Exercise instructions
Write out all of the entries below word for word.

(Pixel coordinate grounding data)
*****

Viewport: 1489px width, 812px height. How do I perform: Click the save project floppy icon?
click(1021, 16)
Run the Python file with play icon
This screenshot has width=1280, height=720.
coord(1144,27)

*****

Answer to this task
Viewport: 1489px width, 812px height. How do I perform: Click the save project floppy icon?
click(1021, 16)
Run the Python file with play icon
This screenshot has width=1280, height=720.
coord(1144,27)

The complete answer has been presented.